Records from a collection
◆ ◆ ◆ ◆ ◆

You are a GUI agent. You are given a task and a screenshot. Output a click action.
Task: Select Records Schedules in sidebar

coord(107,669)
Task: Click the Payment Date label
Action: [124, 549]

◆ ◆ ◆ ◆ ◆

— TASK TO COMPLETE —
Every entry above should be retyped exactly as it appears.

— EXERCISE ANSWER —
You are a GUI agent. You are given a task and a screenshot. Output a click action.
Task: Select Records Schedules in sidebar

coord(107,669)
Task: Click the Payment Date label
Action: [124, 549]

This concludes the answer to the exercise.